Will Black Elk one day be made a saint? One can never be sure, but the echoes in Pine Ridge from him and his work have a vibrancy that cannot be overlooked. It remains to be seen if miracles will be brought forward and authenticated, but Black Elk has left more than a legacy. There is the feel of a living presence at Pine Ridge—and perhaps elsewhere in this country. Black Elk always had a way of finding himself in the middle of important events.
Basil Brave Heart is another of the many Lakota on Pine Ridge trying to sort out what it means to be both Lakota and Catholic, and to heal the pain for those who feel a sense of opposition between the two. Brave Heart wears many hats: a graduate of Red Cloud, Korean War veteran, a Sun Dance chief and a regular at daily Mass at Holy Rosary Church. He went to school with Black Elk’s son, Ben, at Holy Rosary Mission and remembers first seeing Black Elk while picking potatoes with his family in Nebraska. As a writer, Brave Heart mines Lakota tradition, Christian theology and quantum physics in an effort to articulate a unified Lakota Catholic theology. He is also the one who initiated the movement to rename Harney Peak.

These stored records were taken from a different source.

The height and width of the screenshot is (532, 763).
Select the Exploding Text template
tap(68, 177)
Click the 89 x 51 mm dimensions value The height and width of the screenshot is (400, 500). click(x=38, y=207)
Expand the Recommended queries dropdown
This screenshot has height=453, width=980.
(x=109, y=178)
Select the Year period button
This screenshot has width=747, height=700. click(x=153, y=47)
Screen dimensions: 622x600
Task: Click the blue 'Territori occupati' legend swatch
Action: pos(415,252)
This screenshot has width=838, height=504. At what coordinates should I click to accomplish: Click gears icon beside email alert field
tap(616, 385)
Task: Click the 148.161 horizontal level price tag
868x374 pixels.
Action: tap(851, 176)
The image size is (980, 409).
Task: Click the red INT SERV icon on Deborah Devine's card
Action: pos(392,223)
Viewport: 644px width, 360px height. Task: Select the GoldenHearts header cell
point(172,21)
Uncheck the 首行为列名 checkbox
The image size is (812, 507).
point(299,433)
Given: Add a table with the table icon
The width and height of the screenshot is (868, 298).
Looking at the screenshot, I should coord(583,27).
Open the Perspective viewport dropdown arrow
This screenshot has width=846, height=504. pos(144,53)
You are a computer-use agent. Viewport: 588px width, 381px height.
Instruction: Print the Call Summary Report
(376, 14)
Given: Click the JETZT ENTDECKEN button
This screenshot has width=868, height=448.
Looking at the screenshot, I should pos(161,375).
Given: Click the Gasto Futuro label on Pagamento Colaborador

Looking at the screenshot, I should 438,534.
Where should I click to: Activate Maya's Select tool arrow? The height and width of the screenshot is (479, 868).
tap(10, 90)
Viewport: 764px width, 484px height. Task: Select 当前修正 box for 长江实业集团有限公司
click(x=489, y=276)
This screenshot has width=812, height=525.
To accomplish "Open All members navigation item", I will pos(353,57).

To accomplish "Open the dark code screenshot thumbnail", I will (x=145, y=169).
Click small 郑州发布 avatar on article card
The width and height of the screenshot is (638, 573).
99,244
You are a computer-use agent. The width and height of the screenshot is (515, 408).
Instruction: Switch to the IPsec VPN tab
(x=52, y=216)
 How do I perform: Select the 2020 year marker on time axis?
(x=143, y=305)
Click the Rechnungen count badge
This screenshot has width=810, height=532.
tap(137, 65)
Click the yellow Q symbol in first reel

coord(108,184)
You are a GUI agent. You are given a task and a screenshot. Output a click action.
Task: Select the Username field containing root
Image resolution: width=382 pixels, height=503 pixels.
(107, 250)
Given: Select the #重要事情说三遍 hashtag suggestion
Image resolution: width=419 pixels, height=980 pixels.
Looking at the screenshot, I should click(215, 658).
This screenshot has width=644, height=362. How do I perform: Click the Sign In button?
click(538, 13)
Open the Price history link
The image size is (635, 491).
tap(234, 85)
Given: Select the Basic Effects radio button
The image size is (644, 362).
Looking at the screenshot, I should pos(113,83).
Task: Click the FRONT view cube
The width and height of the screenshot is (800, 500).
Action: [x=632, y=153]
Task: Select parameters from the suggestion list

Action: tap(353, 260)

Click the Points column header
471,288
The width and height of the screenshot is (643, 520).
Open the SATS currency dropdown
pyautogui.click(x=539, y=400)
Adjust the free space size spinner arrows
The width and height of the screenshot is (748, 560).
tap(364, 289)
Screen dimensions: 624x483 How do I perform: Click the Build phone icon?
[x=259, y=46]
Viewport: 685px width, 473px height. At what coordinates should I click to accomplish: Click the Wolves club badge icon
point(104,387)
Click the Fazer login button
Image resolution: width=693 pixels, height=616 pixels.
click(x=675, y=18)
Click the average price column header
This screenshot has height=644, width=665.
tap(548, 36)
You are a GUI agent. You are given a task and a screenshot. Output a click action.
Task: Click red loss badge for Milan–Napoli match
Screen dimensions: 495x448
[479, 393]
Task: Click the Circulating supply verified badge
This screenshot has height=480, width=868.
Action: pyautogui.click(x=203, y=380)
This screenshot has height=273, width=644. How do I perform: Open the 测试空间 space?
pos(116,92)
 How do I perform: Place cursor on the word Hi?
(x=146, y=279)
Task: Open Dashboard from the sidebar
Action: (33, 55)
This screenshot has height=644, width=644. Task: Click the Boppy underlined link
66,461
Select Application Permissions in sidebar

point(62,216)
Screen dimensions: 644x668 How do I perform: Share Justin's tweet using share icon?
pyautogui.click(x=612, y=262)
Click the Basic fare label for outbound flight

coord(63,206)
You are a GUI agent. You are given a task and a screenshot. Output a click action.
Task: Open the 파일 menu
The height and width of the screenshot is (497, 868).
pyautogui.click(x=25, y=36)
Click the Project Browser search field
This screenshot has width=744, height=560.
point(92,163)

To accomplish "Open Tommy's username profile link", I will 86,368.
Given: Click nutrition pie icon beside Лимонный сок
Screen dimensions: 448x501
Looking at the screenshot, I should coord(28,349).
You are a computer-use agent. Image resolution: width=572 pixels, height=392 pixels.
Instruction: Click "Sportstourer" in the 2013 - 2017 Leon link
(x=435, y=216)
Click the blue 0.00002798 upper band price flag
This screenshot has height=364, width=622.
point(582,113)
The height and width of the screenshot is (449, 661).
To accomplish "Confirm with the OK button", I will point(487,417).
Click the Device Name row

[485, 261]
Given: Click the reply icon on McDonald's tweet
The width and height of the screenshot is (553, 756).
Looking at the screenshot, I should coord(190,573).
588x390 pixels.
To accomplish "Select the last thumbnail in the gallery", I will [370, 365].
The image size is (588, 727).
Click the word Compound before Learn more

It happened unexpectedly. Two years ago Brave Heart got up at 3 a.m. and picked up a book on Lakota history. He read an account of the Blue Water Creek massacre, where U.S. Army General William S. Harney and 600 troops attacked a Lakota village of 250, killing 86 (half of them women and children) and taking 70 prisoners. Brave Heart became overwhelmed by the tragedy. He lit some sage to smudge off and started to cry. This was not merely an expression of sorrow, Brave Heart explained to me, but “an act of prayer.” The word for “to cry” in Lakota, ceya, is also the root of the word for prayer, “when the whole body pushes up sacred water that emerges in your tears.”
In the midst of his lament, Brave Heart says that Black Elk came to him, not in a dream but while he was both conscious and in the realm of the spirits. He was not thinking of Black Elk at the time, he emphasizes. “People always ask me ‘How did you come up with Black Elk?’” Brave Heart says. “I had nothing to do with it. It came from God, Goddess, whatever you call the Creator.”
There was a lot of opposition and anger when this religious experience turned into a national cause for changing the name of a local mountain. But after two years, the peak became Black Elk Peak, a change that Brave Heart calls “the answer to many prayers.” And if we take Brave Heart’s word about that process, this was an example of the ongoing work of Nicholas Black Elk, an extraordinary Catholic.
Author's note: In an earlier version of this piece, I described Basil Brave Heart as a "retired Yuwipi healer," based on information provided by other individuals. However, in Lakota tradition, only family members are permitted to refer to an individual as a "healer," and I believe it was inappropriate for me to use the term. Also, Black Elk’s references to a “spiritual-scalping tour" is cited in Michael Steltenkamp’s book Nicholas Black Elk,but it should be noted that some descendants of Black Elk strongly express doubt that he would have used the phrase.
Correction: An earlier version of this piece referred to Michael Steltenkamp’s book Nicholas Black Elk as a "revision" of his book Black Elk: Holy Man of the Oglala. They are, in fact, separate works.